The Washington PostDemocracy Dies in Darkness

Opinion Maryland has your Social Security Number. Is it safe?

Bryan Mroz, left), then the assistant secretary of the Maryland Department of Health, speaks at a news conference with Maryland Gov. Larry Hogan (R) about distribution of the coronavirus vaccine at the Maryland State House on Dec. 8, 2020, in Annapolis. The department was recently the victim of a cyberattack that may affect its coronavirus reporting. (Michael Robinson Chavez/The Washington Post)
Placeholder while article actions load

Katie Fry Hester, a Democrat, represents Howard County in the Maryland Senate, where she serves on the Senate Education, Health & Environment Committee and is the Senate chair of the Joint Committee on Cybersecurity, Information Technology & Biotechnology. Ben Yelin is the program director for public policy and external affairs at the University of Maryland Center for Health and Homeland Security. He chaired the research team for the 2021 Maryland Cybersecurity Council study.

Though details of the recent cyberattack on the Maryland Department of Health are scarce — including implications for coronavirus reporting and Medicaid applications — malicious actors targeting state and local governments with sophisticated cyberattacks is nothing new. This incident follows a long line of incursions, including an attack against Baltimore City (which cost an estimated $18 million), MedStar and Baltimore County Public Schools, which prevented hundreds of thousands of Marylanders from accessing medical care or their classes.

What is the price of trust? Based on recent recommendations from the Department of Legislative Services, $150 million would be a start to safeguard personally identifiable information (PII) and critical infrastructure from malicious cyberattacks. With a $2 billion budget surplus and $7 billion of additional federal funds scheduled to arrive, now is the time to invest.

Marylanders have given state agencies their social security numbers and other PII. This data is pure gold on the Dark Web, yet many state agencies still struggle to protect it. Between 2016 and 2019, the Office of Legislative Audits issued 77 reports, covering 69 units of state and local government, and found 84 concerns related to weak PII controls. These reports indicated 37.9 million records were susceptible to improper disclosure.

Maryland has underfunded cybersecurity for years. In a 2018 letter to the governor, Attorney General and Maryland Cybersecurity Council (MCC) Chair Brian E. Frosh (D) suggested that cybersecurity be prioritized in the budget and noted that the Department of Information Technology’s (DoIT) "cybersecurity budget is just $3.8 million. DoIT estimates that a mature cybersecurity capability would require a $28.9 million investment in FY2019 with an annual, inflation-adjusted sustainment budget of $14 to $15 million each year thereafter.” Since that letter’s publication, the recommendation has not been met.

One of the authors, Hester, is the Senate chair of the Joint Committee on Cybersecurity, Information Technology, and Biotechnology (JCCIB), and is committed to implementing recommendations from the MCC’s forthcoming report — due December 16 — which is the result of extensive stakeholder engagement, including local governments, school systems, health departments, emergency managers, state agencies and subject matter experts nationwide. Highlights from the initial data are concerning, but not insurmountable:

  • 34 percent of state agencies do not have complete inventories of their IT systems, and almost half have at least one legacy system that does not meet current cybersecurity requirements.
  • Most local county governments require additional funding and state assistance in obtaining resources (tools, software, hardware, and personnel).
  • Just 21 percent of respondents reported their local school system has a Disaster Recovery Plan and an Incident Response Plan that have been tested within the past 12 months.
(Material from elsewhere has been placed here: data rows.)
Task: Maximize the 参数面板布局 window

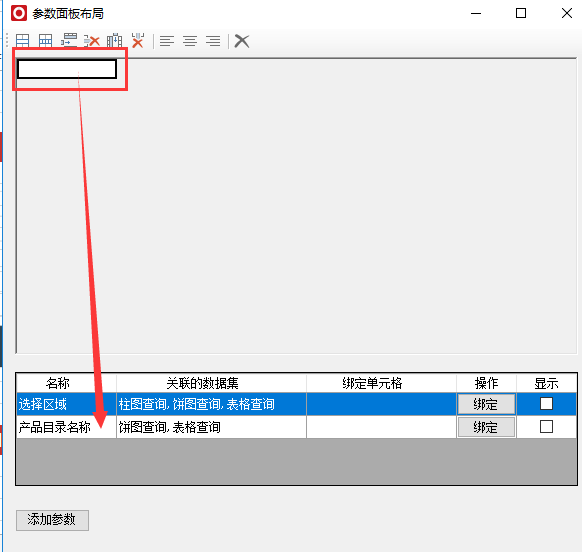Action: click(521, 13)
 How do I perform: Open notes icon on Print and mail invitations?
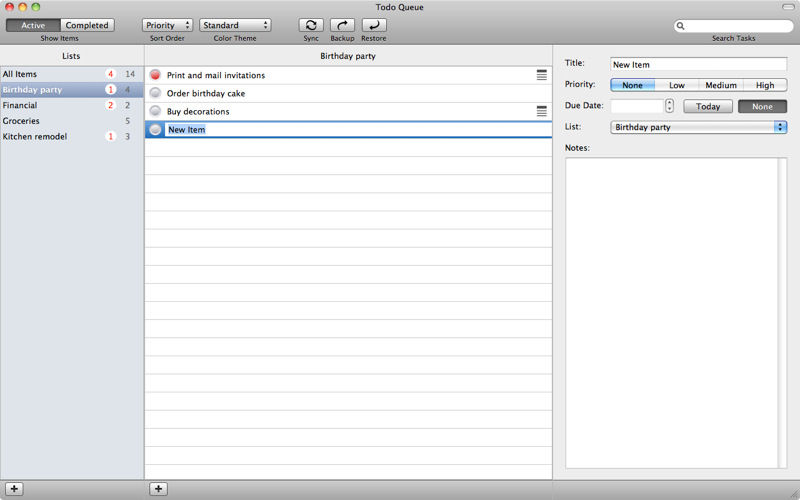(541, 75)
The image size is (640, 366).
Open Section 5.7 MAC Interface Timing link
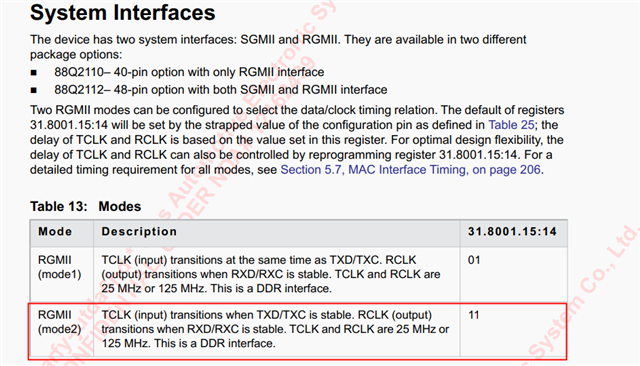tap(410, 170)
House and Senate leadership have requested that we focus the committee’s work on three main areas: state capacity, modernization and local support. We are drafting legislation for the 2022 session to provide solutions:

1) Centralize: We must consolidate responsibility, accountability and authority under the Department of Information Technology. Current cybersecurity budgets would similarly consolidate, and cybersecurity staff for each agency would report to the Chief Information Security Officer. This would clarify and standardize agency requirements and give DoIT enforcement authority.

2) Modernize: Legacy systems are expensive and risky to maintain. We must upgrade these systems statewide and leverage available federal funds, guided by a five-year strategic road map and independent advisory group. Upgrades should be based on a framework of technical fit (security risks, dependencies on other systems or data), business fit (agency objectives), customer experience and cost.

3) Support: The state must do more to protect our units of local government, ranging from assessments and response plans to training and model policies. We should also establish a Local Cybersecurity Support Fund that leverages federal money and provides financial assistance. Expanding the scope of the Security Operations Center to include local governments and coordinating the procurement of managed cybersecurity services under state vehicles would provide similarly robust aid.

We must centralize cybersecurity staff, modernize legacy systems, strengthen state agencies and support local governments. The $150 million recommendation is a good starting point to protect the data entrusted to us by Marylanders, and I hope to see it reflected in the fiscal 2023 budget proposal. Otherwise, the cost of inaction will only grow.